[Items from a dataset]

=======

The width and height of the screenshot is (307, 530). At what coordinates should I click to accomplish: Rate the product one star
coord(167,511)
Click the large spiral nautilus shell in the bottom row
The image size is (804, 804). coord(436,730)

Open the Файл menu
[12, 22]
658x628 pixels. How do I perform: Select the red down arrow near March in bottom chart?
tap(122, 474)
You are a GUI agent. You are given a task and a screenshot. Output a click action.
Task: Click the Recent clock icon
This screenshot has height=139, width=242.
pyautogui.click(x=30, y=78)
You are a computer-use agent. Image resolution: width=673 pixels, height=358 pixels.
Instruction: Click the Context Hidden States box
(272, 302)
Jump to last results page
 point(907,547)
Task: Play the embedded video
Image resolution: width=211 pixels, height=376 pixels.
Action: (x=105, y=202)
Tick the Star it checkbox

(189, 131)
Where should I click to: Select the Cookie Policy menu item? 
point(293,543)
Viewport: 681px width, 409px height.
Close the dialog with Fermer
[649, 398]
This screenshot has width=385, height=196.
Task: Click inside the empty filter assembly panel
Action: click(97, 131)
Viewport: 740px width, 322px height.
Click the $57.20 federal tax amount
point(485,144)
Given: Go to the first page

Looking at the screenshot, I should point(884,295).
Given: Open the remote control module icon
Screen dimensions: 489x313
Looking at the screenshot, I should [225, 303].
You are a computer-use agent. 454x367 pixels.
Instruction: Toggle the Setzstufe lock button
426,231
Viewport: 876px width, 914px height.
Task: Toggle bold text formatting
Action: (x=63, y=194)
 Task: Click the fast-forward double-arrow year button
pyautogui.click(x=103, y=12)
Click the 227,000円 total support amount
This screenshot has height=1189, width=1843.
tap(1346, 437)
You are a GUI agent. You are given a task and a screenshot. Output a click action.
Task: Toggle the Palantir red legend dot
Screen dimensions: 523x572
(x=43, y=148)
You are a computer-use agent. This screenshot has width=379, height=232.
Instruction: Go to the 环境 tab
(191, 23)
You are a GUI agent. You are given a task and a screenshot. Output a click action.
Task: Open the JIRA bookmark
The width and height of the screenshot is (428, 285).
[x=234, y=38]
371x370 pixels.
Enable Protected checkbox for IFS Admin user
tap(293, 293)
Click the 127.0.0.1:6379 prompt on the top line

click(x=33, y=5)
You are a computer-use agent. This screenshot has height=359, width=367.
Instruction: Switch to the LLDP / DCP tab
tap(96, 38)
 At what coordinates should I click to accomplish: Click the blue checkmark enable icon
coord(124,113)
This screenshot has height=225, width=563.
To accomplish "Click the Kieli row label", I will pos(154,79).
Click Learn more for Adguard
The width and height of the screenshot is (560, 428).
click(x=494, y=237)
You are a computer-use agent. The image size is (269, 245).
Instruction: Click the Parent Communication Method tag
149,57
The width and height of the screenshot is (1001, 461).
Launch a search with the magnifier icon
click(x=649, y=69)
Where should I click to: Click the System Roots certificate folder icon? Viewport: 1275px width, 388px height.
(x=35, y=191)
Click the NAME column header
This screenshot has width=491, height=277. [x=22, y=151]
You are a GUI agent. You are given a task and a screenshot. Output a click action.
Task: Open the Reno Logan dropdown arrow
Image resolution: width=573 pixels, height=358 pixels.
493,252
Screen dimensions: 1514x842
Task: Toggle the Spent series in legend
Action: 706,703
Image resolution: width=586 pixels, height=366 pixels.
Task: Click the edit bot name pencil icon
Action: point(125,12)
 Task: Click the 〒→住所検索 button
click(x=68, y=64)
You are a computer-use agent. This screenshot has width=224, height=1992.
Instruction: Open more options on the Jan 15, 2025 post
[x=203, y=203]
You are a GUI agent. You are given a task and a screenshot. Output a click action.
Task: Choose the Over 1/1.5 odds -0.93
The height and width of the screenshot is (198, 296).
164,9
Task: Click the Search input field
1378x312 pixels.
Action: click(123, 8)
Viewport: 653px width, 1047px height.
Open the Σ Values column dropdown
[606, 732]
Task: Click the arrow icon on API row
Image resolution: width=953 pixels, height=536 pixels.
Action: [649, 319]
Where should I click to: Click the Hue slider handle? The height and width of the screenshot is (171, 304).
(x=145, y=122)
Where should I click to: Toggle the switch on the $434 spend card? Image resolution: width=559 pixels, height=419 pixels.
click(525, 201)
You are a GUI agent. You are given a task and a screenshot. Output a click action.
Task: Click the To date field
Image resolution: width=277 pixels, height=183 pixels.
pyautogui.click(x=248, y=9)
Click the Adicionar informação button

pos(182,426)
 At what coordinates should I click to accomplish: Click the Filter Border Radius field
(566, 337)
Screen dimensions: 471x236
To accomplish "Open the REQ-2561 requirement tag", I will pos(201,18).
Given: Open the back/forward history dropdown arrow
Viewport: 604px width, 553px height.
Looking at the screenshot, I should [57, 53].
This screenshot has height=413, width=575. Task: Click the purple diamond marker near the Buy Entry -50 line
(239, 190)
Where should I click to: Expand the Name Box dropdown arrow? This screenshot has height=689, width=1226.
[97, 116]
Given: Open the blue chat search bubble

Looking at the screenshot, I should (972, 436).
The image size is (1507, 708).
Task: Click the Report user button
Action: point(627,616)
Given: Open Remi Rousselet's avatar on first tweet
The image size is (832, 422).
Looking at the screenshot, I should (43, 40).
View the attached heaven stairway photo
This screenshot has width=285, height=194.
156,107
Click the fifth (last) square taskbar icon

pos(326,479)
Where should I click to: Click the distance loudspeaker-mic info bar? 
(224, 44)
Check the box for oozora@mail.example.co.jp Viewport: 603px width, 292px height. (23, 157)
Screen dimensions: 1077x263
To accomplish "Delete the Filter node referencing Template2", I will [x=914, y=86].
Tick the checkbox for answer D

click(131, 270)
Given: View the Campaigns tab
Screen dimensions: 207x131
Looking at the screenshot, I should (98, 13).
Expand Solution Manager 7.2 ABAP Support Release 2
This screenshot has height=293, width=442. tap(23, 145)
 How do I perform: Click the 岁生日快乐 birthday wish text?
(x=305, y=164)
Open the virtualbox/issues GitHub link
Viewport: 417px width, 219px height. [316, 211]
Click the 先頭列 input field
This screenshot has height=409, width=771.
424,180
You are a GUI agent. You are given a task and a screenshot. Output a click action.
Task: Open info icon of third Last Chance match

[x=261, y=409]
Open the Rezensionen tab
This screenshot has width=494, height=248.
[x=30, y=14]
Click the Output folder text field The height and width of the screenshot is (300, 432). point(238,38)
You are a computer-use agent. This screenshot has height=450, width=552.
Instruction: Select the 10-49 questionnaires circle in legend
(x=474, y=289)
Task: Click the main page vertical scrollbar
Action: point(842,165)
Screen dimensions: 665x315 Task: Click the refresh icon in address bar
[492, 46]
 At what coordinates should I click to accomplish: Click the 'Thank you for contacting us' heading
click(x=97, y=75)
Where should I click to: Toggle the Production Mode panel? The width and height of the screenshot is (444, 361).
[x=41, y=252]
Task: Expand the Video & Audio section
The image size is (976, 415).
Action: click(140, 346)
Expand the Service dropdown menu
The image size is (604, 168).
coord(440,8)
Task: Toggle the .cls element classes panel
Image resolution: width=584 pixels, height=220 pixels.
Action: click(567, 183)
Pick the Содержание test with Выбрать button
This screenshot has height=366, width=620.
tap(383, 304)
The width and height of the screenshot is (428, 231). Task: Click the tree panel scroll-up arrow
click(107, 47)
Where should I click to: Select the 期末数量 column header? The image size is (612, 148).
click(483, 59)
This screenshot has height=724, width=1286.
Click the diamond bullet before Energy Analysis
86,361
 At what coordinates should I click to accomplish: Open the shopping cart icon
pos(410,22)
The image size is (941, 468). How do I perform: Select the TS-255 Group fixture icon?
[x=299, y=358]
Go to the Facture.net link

=======

ACTIVITY:
When a line in the data contains "input", return it as written.

SOLUTION FOR THIS PROBLEM:
Task: Click the Search input field
Click the 先頭列 input field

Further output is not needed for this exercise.